━━━ Records for the task

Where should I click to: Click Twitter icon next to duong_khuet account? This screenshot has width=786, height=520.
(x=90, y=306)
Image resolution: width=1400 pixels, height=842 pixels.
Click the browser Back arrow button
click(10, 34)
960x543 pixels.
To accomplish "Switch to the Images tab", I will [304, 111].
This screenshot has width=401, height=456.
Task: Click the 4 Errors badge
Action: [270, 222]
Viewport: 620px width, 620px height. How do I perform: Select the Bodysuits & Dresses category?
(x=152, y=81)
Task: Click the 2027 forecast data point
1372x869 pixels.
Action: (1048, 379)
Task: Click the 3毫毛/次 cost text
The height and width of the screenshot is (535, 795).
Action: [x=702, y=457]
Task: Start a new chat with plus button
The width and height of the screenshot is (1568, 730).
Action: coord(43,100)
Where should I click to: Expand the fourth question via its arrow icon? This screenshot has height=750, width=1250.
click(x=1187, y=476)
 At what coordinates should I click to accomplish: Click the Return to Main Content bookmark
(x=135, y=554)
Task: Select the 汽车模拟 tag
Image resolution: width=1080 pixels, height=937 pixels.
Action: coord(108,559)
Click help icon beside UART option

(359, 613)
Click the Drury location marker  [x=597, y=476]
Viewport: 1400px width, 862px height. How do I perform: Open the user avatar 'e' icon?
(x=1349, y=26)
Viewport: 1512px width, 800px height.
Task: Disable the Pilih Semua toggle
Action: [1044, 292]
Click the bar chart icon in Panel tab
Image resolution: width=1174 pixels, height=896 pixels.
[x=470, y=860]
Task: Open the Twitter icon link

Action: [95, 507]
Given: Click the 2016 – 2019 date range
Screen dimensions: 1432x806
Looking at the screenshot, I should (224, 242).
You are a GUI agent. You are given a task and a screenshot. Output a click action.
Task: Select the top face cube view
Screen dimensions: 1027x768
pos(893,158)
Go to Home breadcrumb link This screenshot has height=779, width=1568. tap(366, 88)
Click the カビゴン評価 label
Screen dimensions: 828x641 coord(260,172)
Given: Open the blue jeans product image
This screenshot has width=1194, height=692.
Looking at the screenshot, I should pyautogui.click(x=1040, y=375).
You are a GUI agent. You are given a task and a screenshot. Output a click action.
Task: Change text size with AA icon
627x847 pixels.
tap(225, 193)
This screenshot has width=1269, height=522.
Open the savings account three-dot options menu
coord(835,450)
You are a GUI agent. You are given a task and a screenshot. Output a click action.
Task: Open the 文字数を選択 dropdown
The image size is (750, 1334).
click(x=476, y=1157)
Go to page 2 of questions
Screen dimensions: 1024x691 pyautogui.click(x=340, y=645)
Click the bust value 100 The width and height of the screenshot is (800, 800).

━━━━━━

Identify each line in the records above that contains the string "link" and copy every such line in full. Case counts, so match uppercase and lowercase letters exactly.

Task: Open the Twitter icon link
Go to Home breadcrumb link This screenshot has height=779, width=1568. tap(366, 88)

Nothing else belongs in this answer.